1991
Stanford’s Pancake
August 1991


“Stanford’s Pancake,” Friend, Aug. 1991, 8

Stanford’s Pancake

Let every man esteem his brother as himself (D&C 38:24).

Now I knew. My older brother, Jim, didn’t like me! I had overheard him on the telephone telling Brother Busbie, our Scout leader, that he didn’t want to be in the same patrol with me at the Camporee on Saturday. He said that I always did things wrong and that if I was in his patrol, they’d lose the competition for sure.

After I heard what he said, I went up to my bedroom and closed the door. I lay on my bed and put my face in my pillow. I stayed there a long time and thought it over.

This Camporee was to be one of the biggest Scouting competitions ever held in California. Patrol would be matched against patrol and troop against troop, and I knew that my brother really wanted his patrol to win. He just didn’t seem to remember that when you’ve just turned twelve, you want to do everything right but sometimes you don’t know how.

“Stanford!” That was my mother calling me for dinner.

I sighed and rolled off the bed. I looked at myself in the mirror and saw a skinny boy with messy, blond hair, sad eyes, and a mouth that drooped at the corners. I didn’t look at the boy very long, because the more I looked, the sadder he became.

The morning of the competition, we met at the church and rode out to the Camporee together. I was new in Scouts, so Brother Busbie had to put me in one of the three existing patrols—the Bears, the Trail Hogs, or the Screaming Eagles. Jim’s patrol was the Screaming Eagles. Brother Busbie looked at Jim and at me and back at Jim, then said, “Stanford, you go with the Screaming Eagles.” My brother didn’t talk to me much after that.

An important event came early in the morning. Each patrol had to clear an area, build a proper fire with flint and steel, mix up some batter, cook a pancake, then give it to their Scoutmaster to eat. The first patrol to finish was the winner. It was meant to be a team effort, so every member of the patrol had to do something.

My brother was the leader of the Screaming Eagles, and I could tell that he was trying to figure out what job he could give me that I wouldn’t mess up. Finally he assigned me to add water to the pancake mix and stir it up.

The whistle sounded, and we rushed to our places. One boy cleared the area with a rake, and another made a circle of rocks. Another gathered bark and kindling. It was Jim’s job to start the fire with flint and steel, and I watched in admiration as he worked. He could usually get a fire started in about six seconds.

Our fire was going! More boys added larger pieces of wood. Someone placed the frying pan over the flames. Then it was my turn.

I always get nervous when I’m under pressure, and this was the most important thing I’d ever done. My hands shook as I poured water into the pancake mix. My heart pounded, and my throat went dry. The smoke from the fire filled my eyes with tears. Suddenly I became horribly aware that I had poured too much water into the bowl. I hadn’t made pancake batter—I had made pancake soup!

Jim stared at me. All the other boys stared at me. Brother Busbie sat farther away on a log near the other leaders, but they all saw what I had done, and they stopped talking to see what I was going to do next.

I looked at Jim and saw the disappointment in his eyes, and I knew I had to do something. I couldn’t let him down. I couldn’t let the Screaming Eagles down. I looked desperately around. Then I saw the clods of dirt.

This wasn’t dirty dirt, the kind that you drag in from the yard and that clings to your shoes and smears itself all over your mother’s kitchen floor. This was clean dirt. It was in nice, tidy clumps that you could pick up in your hand. I grabbed a clump and threw it into the batter. I grabbed another one, an especially large one, and tossed it in too. I stirred until the batter was smooth and thick, then handed it over to the next boy.

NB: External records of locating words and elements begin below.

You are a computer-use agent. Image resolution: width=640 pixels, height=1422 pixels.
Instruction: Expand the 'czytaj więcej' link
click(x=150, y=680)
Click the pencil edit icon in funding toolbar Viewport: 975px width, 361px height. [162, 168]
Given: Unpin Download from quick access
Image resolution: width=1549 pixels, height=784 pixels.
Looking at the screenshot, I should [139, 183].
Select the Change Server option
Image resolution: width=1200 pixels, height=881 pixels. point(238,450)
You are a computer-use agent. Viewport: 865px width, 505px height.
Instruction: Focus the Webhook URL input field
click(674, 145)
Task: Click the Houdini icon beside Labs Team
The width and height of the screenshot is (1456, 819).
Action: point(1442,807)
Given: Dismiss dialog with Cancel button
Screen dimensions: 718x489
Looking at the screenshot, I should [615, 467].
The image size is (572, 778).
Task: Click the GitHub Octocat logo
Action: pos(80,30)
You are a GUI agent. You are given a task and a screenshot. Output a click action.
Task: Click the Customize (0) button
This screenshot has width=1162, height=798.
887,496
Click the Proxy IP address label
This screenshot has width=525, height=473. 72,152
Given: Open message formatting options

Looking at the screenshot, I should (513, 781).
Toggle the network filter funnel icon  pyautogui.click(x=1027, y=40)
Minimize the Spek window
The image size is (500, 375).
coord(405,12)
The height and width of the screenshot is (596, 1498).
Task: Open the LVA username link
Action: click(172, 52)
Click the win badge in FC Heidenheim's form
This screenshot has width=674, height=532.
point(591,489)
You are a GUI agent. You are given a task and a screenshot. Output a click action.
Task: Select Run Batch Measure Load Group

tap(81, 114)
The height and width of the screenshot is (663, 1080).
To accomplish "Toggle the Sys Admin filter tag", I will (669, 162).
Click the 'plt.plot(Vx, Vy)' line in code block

The pancake fried up beautifully, and we were still ahead of the other patrols. Everyone was cheering wildly. Brother Busbie was a good sport—he just smothered his pancake with butter and drowned it with syrup, then took a bite.

He chewed. He choked. He gulped down half a glass of milk. Then he took another bite.

I looked over at Jim. He had turned all red and was doubled over, clutching at his stomach. Tears poured down his cheeks, and he was making loud gagging noises as if he couldn’t get enough air. It took me a second to realize what was happening: My brother was laughing harder than I’d ever seen him laugh in my whole life.

We won the contest. Brother Busbie managed to choke down the last bite of pancake a few moments ahead of the next Scout leader. I figured that he deserved a medal and so did all the other leaders who had seen what he had done. When it was all over, I walked up to Jim. I looked straight at him and said, “We won.”

He didn’t get mad or make fun of me, like I thought he would. He just put his arm around my shoulders. “Yes, we did,” he said. “But you know, I just realized something. Winning is great, but, well, working together is important too.” Then he paused and added, kind of under his breath so that no one else could hear: “You’re not such a bad kid, Stanford.”

“You’re not so bad yourself,” I answered, right out loud.